Siły zbrojne
Australia coraz bliżej zakupu MQ-9B SkyGuardian
Ministerstwo Obrony Australii zdecydowało się wstępnie na wybór bezzałogowca MQ-9B SkyGuardian produkowanego przez General Atomics Aeronautical Systems w programie pozyskania nowego bojowego bezzałogowego statku powietrznego klasy MALE dla Royal Australian Air Force o kryptonimie Project Air 7003 o wartości ok. 885 mln USD.
W kolejnym etapie programu australijskie władze mają rozpocząć negocjacje związane z ustaleniem warunków transakcji. W razie ich powodzenia ostateczna decyzja dotycząca zakupu dronów bojowych MQ-9B SkyGuardian ma zostać podjęta w latach 2021-2022. W przypadku kupna tego gezzałogowca, Australia po raz pierwszy pozyska bojowy bezzałogowy statek powietrzny tej klasy.
Tego typu najnowocześniejsza technologia, dysponująca zaawansowanymi sensorami i systemami, uzupełniałaby zaawansowane samoloty, takie jak F-35 Joint Strike Fighter, i zapewniała utrzymanie przez Australijskie Siły Obronne zdolności na najwyższym poziomie.
Konkurentem MQ-9B SkyGuardian był system Heron TP (eksportowa wersja IAI Eitan), oferowany przez Israel Aerospace Industries. Australijski resort obrony był zainteresowany pozyskaniem MQ-9 Block 5 lub MQ-9B SkyGuardian (zaprojektowanego zgodnie z wymaganiami brytyjskiego RAF). Ostatecznie zdecydowano się na wybór tego drugiego.

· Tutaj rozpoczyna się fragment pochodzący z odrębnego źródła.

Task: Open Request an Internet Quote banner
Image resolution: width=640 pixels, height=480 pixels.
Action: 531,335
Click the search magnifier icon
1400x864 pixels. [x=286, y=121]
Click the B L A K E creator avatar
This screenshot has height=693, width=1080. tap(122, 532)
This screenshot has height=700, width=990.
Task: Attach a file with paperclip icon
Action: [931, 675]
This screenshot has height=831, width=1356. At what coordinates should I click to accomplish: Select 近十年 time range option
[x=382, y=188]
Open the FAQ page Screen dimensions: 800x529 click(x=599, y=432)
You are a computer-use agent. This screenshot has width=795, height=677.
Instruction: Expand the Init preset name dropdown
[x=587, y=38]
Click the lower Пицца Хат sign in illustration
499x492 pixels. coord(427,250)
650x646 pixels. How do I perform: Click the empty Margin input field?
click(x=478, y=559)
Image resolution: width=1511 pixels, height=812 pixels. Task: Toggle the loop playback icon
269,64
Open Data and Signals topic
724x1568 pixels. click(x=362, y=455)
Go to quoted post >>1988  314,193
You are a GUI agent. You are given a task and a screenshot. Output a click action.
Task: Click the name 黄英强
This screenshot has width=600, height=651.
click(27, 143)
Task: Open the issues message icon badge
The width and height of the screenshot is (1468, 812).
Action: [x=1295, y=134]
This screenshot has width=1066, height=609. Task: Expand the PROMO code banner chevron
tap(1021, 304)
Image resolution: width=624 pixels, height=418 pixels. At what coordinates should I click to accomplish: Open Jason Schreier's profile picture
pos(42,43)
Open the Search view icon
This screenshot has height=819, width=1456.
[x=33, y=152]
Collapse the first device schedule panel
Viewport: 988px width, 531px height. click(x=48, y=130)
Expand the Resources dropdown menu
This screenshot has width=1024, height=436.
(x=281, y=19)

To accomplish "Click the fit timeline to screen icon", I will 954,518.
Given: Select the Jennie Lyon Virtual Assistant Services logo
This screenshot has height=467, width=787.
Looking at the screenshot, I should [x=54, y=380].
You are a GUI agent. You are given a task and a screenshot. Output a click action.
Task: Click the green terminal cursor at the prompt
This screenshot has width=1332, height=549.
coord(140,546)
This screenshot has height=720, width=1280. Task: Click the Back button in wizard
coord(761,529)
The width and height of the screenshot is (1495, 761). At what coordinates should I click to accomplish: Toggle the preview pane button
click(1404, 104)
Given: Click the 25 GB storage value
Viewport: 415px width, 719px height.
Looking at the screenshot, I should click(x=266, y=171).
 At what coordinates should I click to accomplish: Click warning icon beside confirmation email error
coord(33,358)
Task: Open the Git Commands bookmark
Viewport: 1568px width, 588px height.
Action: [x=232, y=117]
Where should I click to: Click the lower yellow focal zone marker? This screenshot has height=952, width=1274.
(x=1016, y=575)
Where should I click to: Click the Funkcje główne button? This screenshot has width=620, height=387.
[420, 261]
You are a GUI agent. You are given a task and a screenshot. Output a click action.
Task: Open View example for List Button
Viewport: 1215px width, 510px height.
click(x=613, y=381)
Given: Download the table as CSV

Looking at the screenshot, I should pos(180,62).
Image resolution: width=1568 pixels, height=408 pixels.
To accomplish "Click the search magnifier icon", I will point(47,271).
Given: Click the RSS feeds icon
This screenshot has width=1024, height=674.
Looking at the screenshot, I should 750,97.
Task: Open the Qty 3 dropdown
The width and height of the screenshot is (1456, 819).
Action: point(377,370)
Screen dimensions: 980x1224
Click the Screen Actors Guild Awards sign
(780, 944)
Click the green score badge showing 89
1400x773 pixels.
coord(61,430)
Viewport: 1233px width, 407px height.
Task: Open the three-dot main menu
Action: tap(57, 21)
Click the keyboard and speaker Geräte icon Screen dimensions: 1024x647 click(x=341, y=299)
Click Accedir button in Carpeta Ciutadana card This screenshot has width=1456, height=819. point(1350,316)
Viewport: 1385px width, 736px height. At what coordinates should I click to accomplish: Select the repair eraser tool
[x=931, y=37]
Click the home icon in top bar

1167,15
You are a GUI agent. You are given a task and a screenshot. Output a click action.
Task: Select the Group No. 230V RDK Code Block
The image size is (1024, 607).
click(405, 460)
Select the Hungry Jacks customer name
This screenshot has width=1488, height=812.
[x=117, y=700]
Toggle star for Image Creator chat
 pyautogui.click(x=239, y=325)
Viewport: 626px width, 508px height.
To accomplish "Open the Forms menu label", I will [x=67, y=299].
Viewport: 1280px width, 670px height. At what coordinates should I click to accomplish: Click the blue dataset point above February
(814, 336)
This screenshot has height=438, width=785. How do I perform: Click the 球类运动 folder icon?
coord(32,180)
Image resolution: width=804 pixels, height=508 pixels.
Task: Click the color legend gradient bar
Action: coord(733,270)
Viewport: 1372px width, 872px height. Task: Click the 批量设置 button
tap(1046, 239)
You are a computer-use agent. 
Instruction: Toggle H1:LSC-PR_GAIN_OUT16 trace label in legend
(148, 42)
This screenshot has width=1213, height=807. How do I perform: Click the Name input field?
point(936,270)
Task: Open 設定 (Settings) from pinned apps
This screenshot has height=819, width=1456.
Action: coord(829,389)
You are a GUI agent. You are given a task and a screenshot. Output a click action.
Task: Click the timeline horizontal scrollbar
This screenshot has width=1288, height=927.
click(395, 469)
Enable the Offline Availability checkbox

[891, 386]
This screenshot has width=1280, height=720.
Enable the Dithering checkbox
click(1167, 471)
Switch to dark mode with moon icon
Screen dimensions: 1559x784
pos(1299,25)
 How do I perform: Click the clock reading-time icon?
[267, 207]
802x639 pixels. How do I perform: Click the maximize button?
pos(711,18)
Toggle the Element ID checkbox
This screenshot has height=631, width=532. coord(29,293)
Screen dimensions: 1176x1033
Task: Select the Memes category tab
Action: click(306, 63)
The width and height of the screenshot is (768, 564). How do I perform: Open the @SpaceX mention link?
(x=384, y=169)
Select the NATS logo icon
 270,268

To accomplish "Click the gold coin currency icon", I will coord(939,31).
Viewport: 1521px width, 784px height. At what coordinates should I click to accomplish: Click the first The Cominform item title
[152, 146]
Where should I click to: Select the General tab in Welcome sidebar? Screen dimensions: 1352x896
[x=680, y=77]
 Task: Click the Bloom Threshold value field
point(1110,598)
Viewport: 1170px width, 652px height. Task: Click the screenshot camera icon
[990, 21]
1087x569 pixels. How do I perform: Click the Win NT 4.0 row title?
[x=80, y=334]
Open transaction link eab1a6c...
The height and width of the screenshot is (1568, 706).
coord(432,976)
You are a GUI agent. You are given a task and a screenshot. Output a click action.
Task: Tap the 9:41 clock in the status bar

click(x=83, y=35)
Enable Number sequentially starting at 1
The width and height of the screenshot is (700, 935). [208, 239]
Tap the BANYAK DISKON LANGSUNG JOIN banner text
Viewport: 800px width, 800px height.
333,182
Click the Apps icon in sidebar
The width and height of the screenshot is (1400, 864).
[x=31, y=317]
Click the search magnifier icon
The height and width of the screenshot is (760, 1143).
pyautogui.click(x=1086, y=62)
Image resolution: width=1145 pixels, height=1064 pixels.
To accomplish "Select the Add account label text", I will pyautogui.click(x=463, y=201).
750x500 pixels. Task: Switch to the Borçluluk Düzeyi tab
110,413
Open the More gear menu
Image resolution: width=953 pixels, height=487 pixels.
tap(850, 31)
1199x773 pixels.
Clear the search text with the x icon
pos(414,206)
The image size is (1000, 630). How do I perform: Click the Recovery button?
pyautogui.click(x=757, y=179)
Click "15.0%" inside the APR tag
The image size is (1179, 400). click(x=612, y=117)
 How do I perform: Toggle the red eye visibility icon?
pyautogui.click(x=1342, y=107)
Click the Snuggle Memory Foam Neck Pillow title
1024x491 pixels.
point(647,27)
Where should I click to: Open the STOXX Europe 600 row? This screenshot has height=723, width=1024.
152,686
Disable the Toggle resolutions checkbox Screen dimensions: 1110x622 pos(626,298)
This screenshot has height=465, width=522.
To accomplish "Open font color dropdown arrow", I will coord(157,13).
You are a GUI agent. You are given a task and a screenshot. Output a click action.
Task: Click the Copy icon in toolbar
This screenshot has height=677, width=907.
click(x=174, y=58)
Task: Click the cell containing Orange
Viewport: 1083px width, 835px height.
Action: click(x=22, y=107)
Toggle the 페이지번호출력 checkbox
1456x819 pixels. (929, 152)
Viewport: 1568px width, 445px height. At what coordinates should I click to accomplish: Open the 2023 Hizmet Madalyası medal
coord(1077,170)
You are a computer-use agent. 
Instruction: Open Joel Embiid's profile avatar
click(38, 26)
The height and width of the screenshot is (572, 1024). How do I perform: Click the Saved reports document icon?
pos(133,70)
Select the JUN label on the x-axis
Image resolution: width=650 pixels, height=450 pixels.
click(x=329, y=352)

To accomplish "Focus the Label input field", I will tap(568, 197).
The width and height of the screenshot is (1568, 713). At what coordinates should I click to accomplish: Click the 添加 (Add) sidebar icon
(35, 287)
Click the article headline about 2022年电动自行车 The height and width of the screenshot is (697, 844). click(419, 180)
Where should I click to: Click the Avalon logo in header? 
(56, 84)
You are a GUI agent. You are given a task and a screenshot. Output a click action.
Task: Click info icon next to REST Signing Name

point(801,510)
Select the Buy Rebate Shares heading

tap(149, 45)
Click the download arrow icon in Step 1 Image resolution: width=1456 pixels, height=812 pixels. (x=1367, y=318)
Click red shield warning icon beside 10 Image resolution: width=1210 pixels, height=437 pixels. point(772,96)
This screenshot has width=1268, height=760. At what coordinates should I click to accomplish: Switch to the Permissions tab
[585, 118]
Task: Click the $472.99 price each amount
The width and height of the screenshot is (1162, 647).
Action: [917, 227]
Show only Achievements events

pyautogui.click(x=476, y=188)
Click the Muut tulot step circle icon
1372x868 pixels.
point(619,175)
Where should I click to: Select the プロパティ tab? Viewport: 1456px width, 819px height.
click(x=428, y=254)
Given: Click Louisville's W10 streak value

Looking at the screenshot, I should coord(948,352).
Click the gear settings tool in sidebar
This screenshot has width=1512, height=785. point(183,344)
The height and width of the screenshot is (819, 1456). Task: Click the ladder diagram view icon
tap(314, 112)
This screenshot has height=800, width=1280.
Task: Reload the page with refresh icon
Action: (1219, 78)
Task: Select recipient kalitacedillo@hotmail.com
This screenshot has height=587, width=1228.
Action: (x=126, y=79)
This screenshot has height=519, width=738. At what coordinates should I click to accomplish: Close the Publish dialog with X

Czytaj też: Niemcy i Koreańczycy zawalczą o australijski BWP
Australijska minister przemysłu obronnego, Melissa Price, stwierdziła przy okazji ogłoszenia wstępnego wyboru, że krajowy przemysł obronny jest w stanie zaoferować istotną współpracę w trakcie produkcji. Chodzi o wyposażenie w rodzaju sensorów, sprzętu łączności, a także wsparcie w trakcie eksploatacji. Z całą pewnością kwestie te będą stanowić jeden z najważniejszych elementów negocjacji ze stroną amerykańską. Australia w zdecydowanej większości realizowanych programów obronnych kładzie olbrzymi nacisk na maksymalny możliwy udział lokalnego przemysłu w procesie produkcji, wyposażenia i eksploatacji kupowanego sprzętu wojskowego.
Marek1
Wielka szkoda, ze Polska ma zakaz dot. badań, rozwoju i produkcji BSP klasy MALE(i większych). Hegemon stwierdził, że są one w WP niepotrzebne, bo maja je wszak siły NATO(czyt. US Air Force), a nasze "elity" posłusznie o temacie nawet nie myślą. Ten schemat myślenia władz polskich dotyczy zresztą wszystkich kwestii myślenia o zapewnieniu PSZ jakiejkolwiek autonomii na szczeblu ponad taktycznym.
gmk
No cóż, trzeba przystąpić do programu samolotów 6-tej generacji, bo aby wyprodukować ewentualnie sami to potencjał mamy ale na jego samodzielne wykorzystanie to raczej nikt nam nie pozwoli! Jednym słowem czasy Enigmy się skończyły i trzeba opanować przestrzeń tam, gdzie ją nam pozostawiono a reszta to dla sojuszu!
szeliga
Zakaz? Żeby jakikolwiek zakaz miał sens najpierw trzeba mieć możliwości. Konstrukcyjne, rozwojowe i produkcyjne. My ich nie mamy. Co mieliśmy to sprzedaliśmy, bądź rozpędziliśmy. Zakazy nie są potrzebne.
Edmund
W naszym przypadku zakup taki musiałby uwzględnić offset w wersji najdłuższej z możliwych, więc negocjacje potrwałyby 5x dłużej. Dla firmy oferującej nic straconego. Koszt tak długich negocjacji dodałaby sobie do końcowej umowy. Tylko ta sama pozycja zwiększyłaby wartość o 20 % - do ponad 1 mld USD. Z konkretnym offsetem i przekazaniem mniej kluczowych technologii to już 2,5 mld USD (jest w tym cena budowa montowni gotowych komponentów w Polsce). Po kilku latach okazałoby się, że kolejne zamówienia już w polskiej fabryce są 2X droższe niż na rynku oraz nie tak dobre, bo mimo przekazania technologi, fabryka nie opanowała niektórych z nich w wystarczającym stopniu (patrz Mesko i zamówienia do F16).